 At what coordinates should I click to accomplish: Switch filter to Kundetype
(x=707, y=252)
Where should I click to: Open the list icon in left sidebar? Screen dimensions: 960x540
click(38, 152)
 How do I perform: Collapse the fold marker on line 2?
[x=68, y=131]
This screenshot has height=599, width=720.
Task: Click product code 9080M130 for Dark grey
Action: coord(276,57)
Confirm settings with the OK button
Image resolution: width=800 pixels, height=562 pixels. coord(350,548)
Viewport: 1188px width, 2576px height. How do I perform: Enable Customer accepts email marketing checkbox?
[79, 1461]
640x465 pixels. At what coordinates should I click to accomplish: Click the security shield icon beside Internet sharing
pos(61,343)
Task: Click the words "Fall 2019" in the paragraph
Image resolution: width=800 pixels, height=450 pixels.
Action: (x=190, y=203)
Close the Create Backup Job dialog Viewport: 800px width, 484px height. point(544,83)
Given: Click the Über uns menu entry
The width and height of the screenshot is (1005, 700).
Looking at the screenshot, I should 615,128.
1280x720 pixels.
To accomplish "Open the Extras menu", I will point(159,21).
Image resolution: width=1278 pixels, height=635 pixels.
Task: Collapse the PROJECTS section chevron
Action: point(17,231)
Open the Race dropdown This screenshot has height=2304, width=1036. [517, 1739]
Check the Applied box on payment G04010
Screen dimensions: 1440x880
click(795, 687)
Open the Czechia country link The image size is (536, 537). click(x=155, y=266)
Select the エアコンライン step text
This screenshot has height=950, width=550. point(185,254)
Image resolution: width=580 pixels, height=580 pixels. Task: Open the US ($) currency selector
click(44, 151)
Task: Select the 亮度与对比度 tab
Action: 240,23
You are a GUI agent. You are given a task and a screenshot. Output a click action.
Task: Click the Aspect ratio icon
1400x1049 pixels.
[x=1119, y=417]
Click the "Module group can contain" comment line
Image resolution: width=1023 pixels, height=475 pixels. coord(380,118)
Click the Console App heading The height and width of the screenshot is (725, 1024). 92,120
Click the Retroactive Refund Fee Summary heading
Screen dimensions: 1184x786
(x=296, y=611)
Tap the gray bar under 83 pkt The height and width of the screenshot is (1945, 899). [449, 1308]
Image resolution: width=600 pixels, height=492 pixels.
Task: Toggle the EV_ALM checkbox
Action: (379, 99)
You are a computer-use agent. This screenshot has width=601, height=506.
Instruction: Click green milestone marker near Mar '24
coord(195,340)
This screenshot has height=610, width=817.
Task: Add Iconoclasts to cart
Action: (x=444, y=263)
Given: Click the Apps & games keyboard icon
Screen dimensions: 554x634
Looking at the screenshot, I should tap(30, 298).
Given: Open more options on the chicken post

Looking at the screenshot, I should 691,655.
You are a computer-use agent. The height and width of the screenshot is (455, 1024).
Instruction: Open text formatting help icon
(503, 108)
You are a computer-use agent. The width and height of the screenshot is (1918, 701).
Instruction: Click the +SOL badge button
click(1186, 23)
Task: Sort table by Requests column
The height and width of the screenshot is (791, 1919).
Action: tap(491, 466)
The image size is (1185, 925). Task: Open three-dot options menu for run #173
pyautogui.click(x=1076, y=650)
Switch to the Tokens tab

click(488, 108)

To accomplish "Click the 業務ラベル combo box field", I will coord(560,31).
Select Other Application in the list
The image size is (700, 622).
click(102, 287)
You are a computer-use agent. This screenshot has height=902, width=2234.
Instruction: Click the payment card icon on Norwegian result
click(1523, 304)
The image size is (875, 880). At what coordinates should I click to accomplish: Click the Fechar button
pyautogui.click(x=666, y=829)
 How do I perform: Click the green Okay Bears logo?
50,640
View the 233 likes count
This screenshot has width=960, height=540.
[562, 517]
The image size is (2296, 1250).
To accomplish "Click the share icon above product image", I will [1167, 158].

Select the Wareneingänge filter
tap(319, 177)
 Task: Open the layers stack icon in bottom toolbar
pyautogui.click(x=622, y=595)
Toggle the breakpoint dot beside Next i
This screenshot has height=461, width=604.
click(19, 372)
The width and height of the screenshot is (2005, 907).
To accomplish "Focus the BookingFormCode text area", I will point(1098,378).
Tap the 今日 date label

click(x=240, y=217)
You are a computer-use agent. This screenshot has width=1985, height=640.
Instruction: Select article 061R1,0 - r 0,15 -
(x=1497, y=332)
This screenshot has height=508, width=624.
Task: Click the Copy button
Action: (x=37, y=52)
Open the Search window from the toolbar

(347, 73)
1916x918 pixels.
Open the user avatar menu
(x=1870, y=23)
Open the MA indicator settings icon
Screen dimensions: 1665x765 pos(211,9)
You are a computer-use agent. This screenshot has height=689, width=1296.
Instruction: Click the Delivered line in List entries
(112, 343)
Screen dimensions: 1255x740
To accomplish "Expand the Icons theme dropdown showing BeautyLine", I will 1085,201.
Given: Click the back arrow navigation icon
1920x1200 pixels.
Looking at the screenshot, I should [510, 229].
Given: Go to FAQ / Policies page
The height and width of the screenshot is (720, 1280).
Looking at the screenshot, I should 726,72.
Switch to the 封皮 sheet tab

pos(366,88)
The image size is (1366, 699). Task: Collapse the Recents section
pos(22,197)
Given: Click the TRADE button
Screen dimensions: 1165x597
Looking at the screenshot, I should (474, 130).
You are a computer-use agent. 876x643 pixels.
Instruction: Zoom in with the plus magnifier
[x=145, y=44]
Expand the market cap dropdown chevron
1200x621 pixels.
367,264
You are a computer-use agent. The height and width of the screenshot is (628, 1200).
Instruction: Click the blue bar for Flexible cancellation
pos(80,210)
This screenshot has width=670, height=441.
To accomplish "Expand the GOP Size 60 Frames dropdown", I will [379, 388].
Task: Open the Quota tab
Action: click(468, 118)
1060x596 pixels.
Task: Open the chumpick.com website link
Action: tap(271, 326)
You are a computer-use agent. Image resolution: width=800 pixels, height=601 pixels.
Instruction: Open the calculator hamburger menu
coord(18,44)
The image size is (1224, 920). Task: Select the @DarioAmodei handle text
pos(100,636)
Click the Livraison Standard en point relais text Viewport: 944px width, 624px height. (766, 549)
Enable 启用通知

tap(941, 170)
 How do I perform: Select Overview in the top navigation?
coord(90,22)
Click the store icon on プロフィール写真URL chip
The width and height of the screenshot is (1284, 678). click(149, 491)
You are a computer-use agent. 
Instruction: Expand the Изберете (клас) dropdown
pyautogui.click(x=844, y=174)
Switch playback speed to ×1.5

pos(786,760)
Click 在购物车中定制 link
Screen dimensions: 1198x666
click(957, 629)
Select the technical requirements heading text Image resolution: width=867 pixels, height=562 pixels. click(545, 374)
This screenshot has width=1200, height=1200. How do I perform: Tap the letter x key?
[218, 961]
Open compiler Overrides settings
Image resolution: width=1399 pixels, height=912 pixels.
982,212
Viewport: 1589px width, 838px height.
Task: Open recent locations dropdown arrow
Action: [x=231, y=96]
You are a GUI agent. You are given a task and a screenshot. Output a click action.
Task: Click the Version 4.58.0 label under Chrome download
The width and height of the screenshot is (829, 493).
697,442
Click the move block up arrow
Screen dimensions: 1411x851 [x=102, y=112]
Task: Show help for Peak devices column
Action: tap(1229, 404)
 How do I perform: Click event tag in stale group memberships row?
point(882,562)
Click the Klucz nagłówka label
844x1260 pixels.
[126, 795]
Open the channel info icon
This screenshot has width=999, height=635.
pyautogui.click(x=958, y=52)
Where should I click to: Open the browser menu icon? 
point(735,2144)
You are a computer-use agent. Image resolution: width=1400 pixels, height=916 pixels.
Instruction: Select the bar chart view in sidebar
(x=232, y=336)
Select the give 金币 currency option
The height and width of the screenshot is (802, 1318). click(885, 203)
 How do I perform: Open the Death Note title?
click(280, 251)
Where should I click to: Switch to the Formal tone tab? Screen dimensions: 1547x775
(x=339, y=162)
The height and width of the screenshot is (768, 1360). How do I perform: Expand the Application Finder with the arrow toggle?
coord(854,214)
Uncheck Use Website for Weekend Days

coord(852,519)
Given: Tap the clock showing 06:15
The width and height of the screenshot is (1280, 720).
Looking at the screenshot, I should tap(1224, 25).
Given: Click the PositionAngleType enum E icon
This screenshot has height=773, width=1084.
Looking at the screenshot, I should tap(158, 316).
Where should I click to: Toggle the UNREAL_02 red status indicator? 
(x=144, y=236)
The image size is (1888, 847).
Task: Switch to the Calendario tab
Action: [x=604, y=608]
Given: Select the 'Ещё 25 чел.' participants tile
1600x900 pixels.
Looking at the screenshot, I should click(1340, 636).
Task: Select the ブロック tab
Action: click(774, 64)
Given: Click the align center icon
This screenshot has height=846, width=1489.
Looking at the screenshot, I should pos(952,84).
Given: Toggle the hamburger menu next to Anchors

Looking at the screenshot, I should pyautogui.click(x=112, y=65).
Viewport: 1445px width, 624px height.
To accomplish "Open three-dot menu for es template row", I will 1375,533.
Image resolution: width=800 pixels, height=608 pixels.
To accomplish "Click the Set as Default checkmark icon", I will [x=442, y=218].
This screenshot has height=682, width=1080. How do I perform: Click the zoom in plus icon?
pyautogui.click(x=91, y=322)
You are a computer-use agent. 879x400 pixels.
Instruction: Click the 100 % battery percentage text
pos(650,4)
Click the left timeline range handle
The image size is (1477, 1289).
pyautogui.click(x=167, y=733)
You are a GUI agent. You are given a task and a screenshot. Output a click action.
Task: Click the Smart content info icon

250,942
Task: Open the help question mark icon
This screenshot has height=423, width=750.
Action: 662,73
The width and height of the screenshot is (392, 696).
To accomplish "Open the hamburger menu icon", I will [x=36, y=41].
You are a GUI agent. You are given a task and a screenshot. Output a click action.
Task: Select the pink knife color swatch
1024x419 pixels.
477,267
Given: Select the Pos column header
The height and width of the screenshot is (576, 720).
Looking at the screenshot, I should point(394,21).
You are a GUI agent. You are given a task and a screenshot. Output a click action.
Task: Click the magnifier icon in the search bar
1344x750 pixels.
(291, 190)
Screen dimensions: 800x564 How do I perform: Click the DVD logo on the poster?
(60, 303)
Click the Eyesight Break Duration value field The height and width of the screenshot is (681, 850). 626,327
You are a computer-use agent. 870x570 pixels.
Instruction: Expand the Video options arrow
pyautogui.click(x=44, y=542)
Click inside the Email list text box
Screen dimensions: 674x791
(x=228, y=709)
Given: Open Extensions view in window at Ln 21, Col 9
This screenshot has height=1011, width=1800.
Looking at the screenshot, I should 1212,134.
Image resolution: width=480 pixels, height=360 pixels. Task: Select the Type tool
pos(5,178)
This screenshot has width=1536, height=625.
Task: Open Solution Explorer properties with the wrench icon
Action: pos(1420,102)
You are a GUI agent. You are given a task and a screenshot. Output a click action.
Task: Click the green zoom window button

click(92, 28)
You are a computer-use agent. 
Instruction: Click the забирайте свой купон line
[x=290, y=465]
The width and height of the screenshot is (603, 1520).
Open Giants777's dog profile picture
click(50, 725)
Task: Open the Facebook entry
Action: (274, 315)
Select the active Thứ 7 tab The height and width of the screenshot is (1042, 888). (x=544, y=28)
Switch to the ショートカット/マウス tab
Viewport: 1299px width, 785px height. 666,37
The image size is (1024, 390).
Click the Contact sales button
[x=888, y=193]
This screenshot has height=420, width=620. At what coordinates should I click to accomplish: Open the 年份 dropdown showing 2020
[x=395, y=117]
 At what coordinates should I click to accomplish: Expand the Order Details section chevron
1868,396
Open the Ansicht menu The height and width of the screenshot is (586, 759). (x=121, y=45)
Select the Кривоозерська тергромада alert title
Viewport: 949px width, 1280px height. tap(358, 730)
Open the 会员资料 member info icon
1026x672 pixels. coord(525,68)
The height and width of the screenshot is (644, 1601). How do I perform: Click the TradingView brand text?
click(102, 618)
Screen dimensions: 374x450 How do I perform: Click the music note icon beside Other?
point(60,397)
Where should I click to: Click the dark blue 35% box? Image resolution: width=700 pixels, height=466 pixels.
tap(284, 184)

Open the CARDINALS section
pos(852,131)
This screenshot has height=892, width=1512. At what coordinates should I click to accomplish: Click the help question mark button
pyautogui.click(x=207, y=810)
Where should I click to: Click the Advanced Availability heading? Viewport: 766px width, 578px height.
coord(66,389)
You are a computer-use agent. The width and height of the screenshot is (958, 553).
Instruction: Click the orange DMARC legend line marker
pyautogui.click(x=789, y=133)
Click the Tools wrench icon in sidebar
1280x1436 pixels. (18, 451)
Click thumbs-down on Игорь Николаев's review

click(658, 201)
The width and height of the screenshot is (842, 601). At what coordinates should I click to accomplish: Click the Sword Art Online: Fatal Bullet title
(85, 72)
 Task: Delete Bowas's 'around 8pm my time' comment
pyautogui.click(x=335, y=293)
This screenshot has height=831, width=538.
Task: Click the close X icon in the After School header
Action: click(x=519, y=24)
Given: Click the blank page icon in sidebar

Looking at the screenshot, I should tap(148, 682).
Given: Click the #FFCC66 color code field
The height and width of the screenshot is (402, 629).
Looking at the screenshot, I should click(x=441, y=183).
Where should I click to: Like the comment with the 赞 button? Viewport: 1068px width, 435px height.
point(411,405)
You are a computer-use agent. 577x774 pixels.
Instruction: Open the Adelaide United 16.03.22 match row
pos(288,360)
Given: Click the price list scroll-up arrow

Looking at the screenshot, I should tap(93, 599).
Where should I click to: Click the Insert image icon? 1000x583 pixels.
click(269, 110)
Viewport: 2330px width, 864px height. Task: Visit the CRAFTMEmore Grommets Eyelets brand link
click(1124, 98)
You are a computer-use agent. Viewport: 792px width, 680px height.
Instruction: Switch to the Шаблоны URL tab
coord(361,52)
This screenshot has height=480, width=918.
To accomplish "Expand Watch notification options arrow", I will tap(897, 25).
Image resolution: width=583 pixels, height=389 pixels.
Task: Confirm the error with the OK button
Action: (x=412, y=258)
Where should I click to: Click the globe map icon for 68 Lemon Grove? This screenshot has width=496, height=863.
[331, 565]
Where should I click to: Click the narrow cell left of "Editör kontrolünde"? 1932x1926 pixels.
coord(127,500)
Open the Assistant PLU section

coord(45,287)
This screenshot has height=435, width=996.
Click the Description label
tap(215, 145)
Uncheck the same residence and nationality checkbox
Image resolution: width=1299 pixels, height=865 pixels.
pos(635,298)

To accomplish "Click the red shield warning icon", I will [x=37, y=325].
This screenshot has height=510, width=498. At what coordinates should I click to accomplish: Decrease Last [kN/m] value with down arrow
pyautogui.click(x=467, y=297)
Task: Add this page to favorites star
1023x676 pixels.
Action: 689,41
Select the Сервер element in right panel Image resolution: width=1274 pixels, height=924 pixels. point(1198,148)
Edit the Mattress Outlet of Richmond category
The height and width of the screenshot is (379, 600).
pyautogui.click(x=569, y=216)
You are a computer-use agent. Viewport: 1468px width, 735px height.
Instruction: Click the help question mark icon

EXERCISE DIRECTIONS:
Which of the lines above include the word "color"? List those lines.

YOUR SOLUTION:
Task: Select the pink knife color swatch
Given: Click the #FFCC66 color code field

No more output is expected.